Whether it’s scoping out a new location, couriering an extra bit of kit a guest has requested, or doing a six hour round trip in the dead of night to install an extended Starlink cable in the middle of a field, I’ve done it.
Fortunately, I absolutely love driving.
Not throwing-a-car-around-a-circuit-pretending-I’m-Lando-Norris-going-up-Eau-Rouge driving. But the general rhythm of day-to-day driving.
Whether it’s slowly meandering through London at night. Or whizzing down a clear motorway. Or carefully navigating through a country road in the deep Highlands.
I often find myself wondering why. When people are asked why they like driving, they normally say something vague about freedom.
That makes sense - growing up in rural mid-Wales, a driving licence represented an end to reliance on parents, buses, and taxis.
But for me I see driving as the ultimate space to think. In particular, do a very specific type of thinking.
We often talk about the need to be present, and focussed, when doing something that really matters. We also talk a lot about the need to switch-off, and step away entirely.
What hardly ever gets a mention is the awkward middle. When you’re doing something else, and your mind is wandering. Thinking about a problem. An idea. In an unintentional way.
I think that’s because this having two different things battling for your attention at the same time is often a negative.
Particularly if you’re starting something new, having that thing that needs to be done constantly sitting in the back of your mind can be exhausting.
And we should know - solving that problem is at the heart of our mission at Ashore.
But there are moments where focussing on two things at once is positive. moments of absent-minded creativity. Spaces to think without overthinking.
I’ve heard it described as dishwasher time. The thinking that comes during the mundane moments. Cleaning up the kitchen. Wandering to the shops.
I suppose if you were a psychologist you’d call it the incubation effect: when you think deeply about something, forget about it, and the answer comes to you in time.
And driving (alone) is - for me at least - is the ultimate environment for this kind of thinking.
First, you’re massively constrained. There’s no calls, Slack threads, or emails to distract you. You also can’t write anything down, limiting how granular you can go with your thinking.
It’s also time-boxed - you know how long the journey will take, and that’s how long you’ve got.
Second, you’re alone. There’s a weird kind of privacy that comes from being in a car: hence drivers often behaving in ways they never would outside the safety of their air conditioned two tonne box.

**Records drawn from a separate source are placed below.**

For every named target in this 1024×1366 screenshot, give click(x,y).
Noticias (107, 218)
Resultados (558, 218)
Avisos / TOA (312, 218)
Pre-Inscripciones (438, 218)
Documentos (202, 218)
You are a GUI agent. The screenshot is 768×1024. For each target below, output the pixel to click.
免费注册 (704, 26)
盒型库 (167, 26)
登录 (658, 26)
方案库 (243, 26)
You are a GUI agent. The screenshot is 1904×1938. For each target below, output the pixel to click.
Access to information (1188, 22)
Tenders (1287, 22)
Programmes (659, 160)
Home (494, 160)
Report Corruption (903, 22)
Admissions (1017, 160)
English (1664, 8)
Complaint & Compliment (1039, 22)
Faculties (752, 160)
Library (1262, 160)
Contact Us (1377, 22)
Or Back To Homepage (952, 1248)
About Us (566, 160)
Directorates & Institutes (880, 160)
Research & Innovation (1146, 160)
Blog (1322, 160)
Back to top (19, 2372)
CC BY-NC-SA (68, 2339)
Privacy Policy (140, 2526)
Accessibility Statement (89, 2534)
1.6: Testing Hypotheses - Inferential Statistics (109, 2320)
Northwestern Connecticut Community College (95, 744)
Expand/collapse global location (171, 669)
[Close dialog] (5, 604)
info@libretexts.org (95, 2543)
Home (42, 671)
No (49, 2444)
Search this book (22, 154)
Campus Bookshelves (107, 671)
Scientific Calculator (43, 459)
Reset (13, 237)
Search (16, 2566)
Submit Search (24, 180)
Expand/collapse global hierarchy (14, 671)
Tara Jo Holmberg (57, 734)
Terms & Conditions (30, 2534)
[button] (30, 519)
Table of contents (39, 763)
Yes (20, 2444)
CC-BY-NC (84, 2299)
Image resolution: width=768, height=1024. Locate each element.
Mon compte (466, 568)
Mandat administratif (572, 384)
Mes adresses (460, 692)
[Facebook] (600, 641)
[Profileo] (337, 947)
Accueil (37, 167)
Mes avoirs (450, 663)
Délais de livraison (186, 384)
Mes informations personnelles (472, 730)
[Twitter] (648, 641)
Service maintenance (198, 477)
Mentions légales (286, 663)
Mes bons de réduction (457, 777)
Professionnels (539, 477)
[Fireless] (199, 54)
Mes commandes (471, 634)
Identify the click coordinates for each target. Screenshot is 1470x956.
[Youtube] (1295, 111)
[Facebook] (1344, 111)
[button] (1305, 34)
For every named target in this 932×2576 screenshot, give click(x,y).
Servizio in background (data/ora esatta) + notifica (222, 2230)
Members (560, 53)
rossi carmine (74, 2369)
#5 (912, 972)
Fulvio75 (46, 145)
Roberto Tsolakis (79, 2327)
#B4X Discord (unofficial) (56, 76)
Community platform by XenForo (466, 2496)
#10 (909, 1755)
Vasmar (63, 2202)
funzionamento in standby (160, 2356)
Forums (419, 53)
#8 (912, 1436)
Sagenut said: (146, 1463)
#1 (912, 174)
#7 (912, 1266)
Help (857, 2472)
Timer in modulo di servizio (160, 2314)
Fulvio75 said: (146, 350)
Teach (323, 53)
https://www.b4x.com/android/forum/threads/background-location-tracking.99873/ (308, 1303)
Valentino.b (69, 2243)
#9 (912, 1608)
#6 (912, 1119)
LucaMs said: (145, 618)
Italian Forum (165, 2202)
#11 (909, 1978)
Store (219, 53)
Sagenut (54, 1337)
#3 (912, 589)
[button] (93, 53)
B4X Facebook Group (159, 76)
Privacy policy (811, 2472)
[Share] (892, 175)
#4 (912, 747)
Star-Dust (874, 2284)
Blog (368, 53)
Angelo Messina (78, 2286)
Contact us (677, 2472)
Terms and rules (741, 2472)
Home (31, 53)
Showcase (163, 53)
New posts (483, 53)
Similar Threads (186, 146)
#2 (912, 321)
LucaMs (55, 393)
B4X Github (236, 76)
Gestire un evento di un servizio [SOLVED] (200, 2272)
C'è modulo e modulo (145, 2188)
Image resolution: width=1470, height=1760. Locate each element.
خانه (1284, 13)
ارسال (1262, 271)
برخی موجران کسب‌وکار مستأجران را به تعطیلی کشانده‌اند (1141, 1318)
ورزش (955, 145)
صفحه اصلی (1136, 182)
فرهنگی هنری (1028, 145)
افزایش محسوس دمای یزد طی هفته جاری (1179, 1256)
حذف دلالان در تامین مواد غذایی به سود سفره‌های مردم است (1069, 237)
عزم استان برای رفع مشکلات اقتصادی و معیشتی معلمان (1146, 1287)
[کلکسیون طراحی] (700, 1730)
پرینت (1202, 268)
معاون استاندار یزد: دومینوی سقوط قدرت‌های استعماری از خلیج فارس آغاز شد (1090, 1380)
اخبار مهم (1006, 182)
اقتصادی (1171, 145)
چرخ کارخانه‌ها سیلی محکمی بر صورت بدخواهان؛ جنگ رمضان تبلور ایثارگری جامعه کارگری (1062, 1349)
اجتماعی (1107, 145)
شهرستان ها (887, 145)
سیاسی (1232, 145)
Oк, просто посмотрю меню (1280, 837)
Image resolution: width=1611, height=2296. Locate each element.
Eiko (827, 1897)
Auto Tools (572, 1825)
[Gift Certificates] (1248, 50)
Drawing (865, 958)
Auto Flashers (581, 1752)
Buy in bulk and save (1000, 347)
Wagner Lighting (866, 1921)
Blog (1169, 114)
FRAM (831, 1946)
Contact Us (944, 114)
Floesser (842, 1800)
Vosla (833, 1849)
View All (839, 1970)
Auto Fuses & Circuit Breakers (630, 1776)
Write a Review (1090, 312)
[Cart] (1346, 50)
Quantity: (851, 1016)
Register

But what is normally a negative, also works positively: the isolation and anonymity can also provide a degree of psychological safety when thinking.
And finally, the rhythm of driving - 90% monotony, 10% some weird thing happens that you have to react to - ends up pulling you in and out of what is sort of a trance state.
The machine does the work, and your brain enters oversight mode.
As described by academic Lynne Pearce:
“It’s now widely understood that the reason we can safely day-dream, work through our thoughts, or have a conversation at the wheel is because the brain’s central executive remains alert throughout – and it will return our attention to the road in an instant as and when needed.
And it’s that balance that I find so powerful - your brain is occupied just enough that you’re able to think uninhibited; in broad strokes; and constrained by what you can remember when you reach your destination.
But ultimately it’s a mode of thinking that’s on borrowed time. AVs - and the way they’ll change the nature of the car - will mean we’ll ultimately lose this space for thinking forever.
We can see the future of cars already.
If you want to be seen as a big deal in China, you don’t drive a 911 GT3 or a Ferrari Roma, you instead (get driven) in a people carrier on steroids.
One of the newer models is something called a Zeekr 009. The seats are in the style of what you'd see in business class in an aeroplane.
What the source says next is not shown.